▶ **WRITTEN INSTRUCTION**
List every line in the records that contains the word "icon".

▶ **INPUT RECORDS**

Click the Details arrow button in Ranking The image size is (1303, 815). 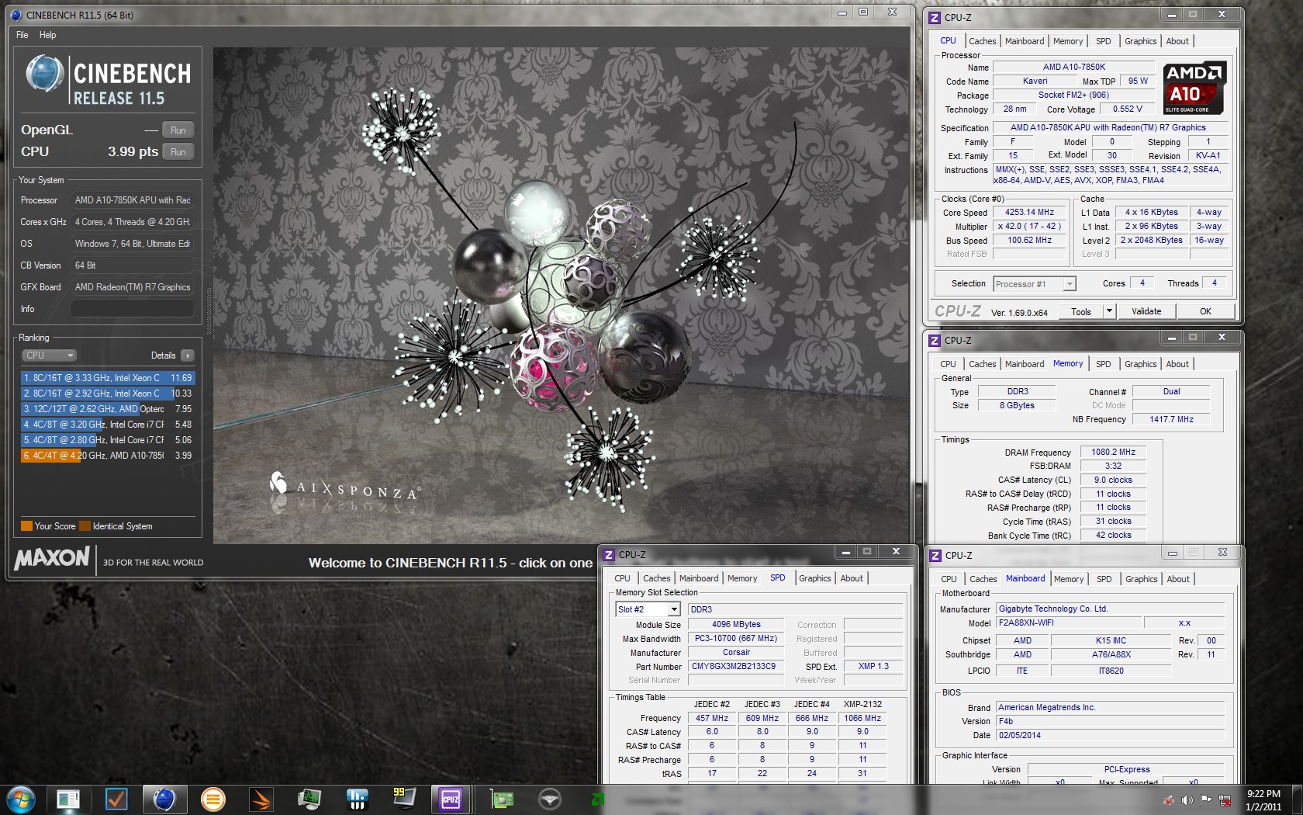pyautogui.click(x=187, y=355)
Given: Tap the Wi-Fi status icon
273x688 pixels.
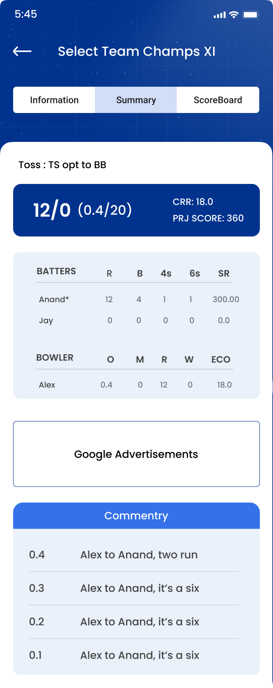Looking at the screenshot, I should 234,15.
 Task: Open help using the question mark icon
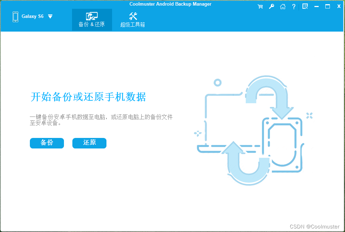(294, 6)

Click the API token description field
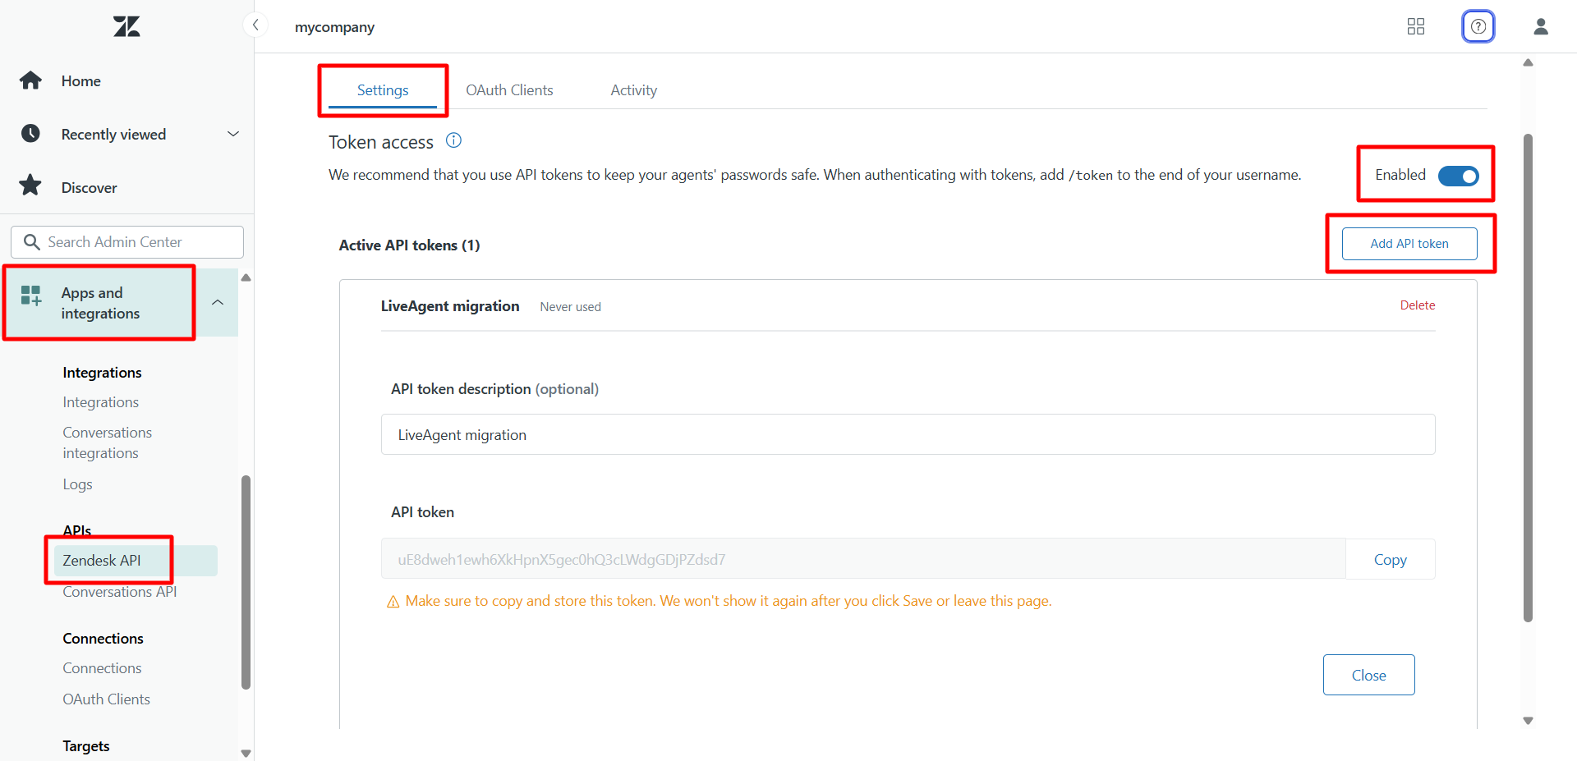point(908,435)
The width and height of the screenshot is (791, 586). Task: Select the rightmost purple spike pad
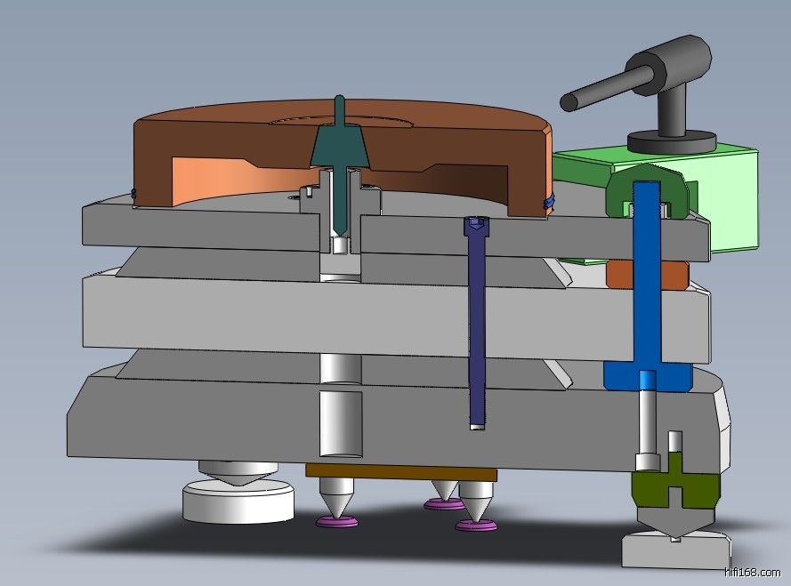[476, 526]
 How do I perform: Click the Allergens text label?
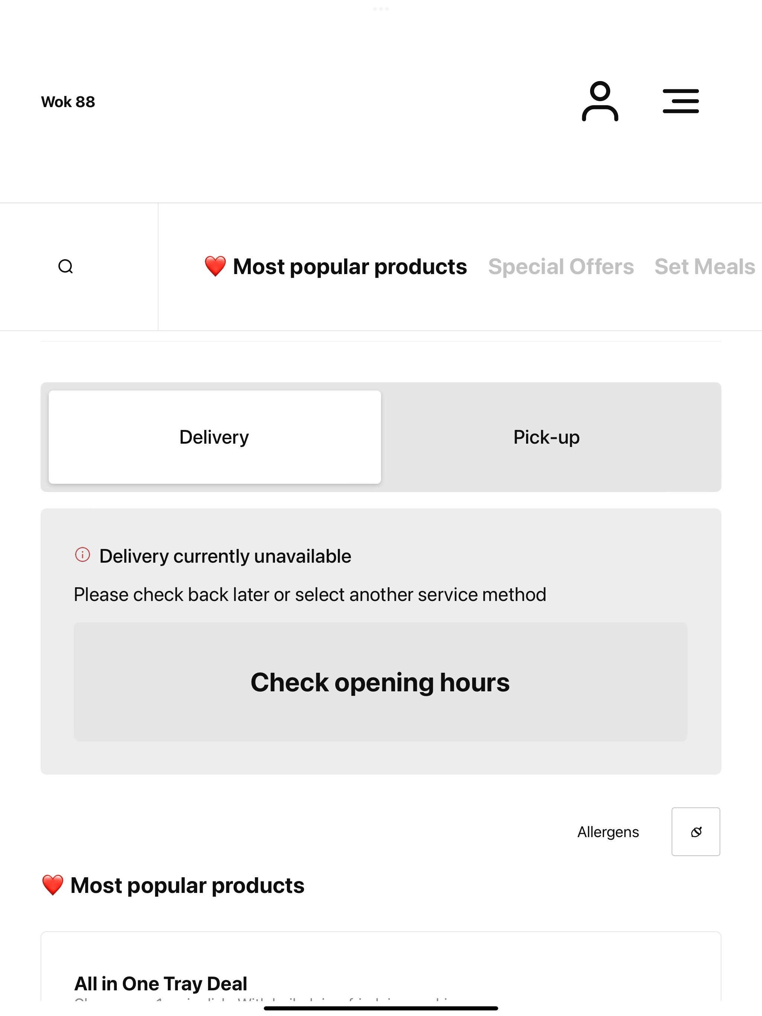tap(608, 832)
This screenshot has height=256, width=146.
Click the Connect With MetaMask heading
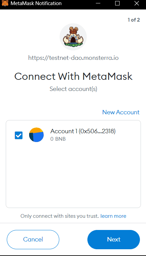(73, 76)
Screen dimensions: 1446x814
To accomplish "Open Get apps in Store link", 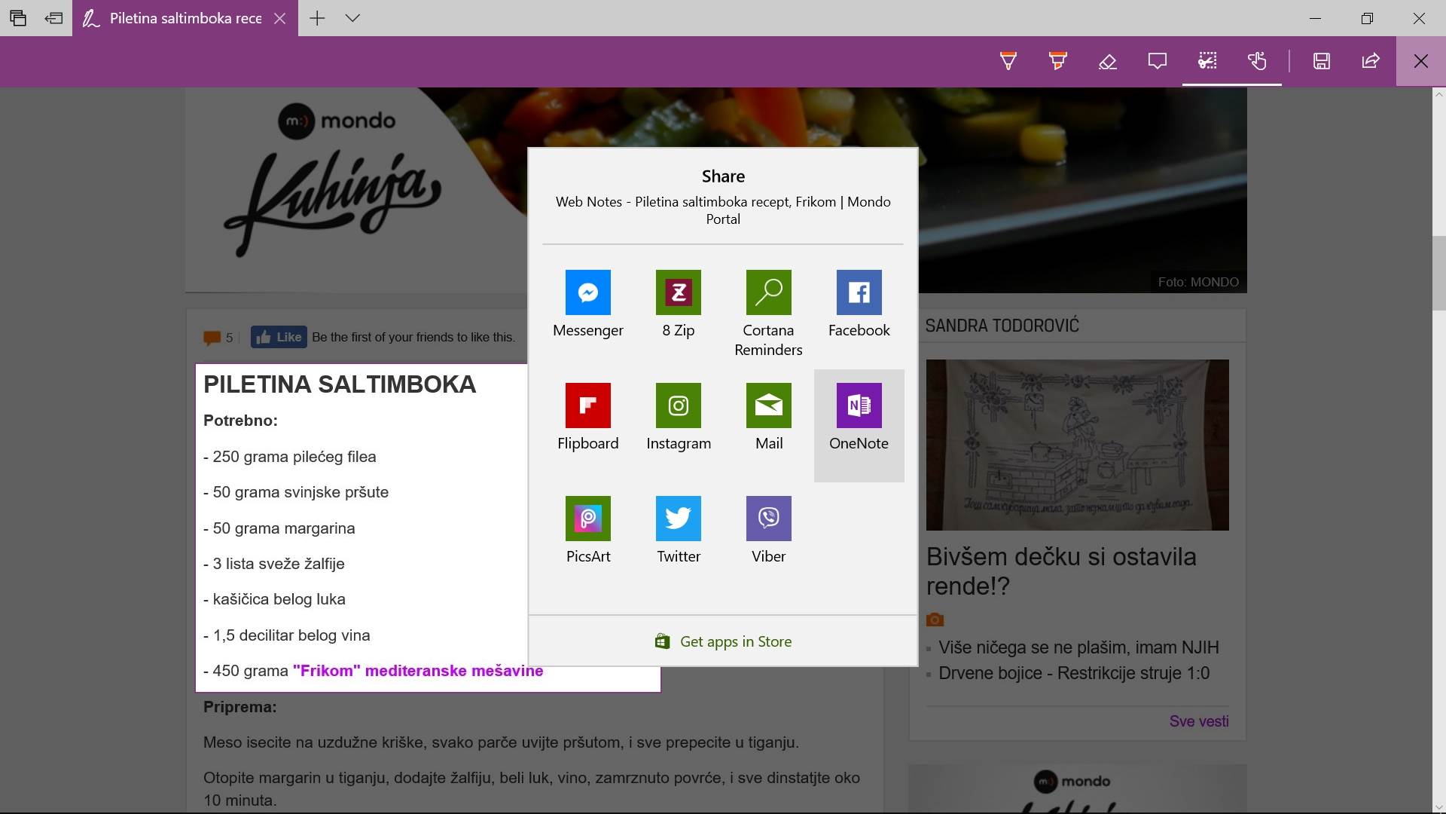I will coord(722,641).
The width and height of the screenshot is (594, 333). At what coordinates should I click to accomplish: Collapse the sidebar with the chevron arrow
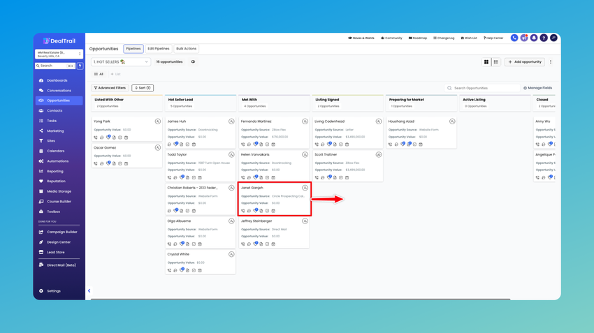pos(89,290)
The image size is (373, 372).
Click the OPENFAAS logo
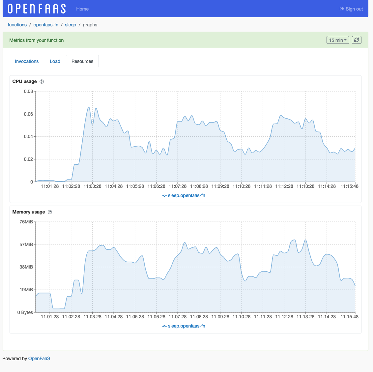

▶ **PROBLEM SOLUTION**
Given: Tap the Wi-Fi status icon
 Task: Open help using the question mark icon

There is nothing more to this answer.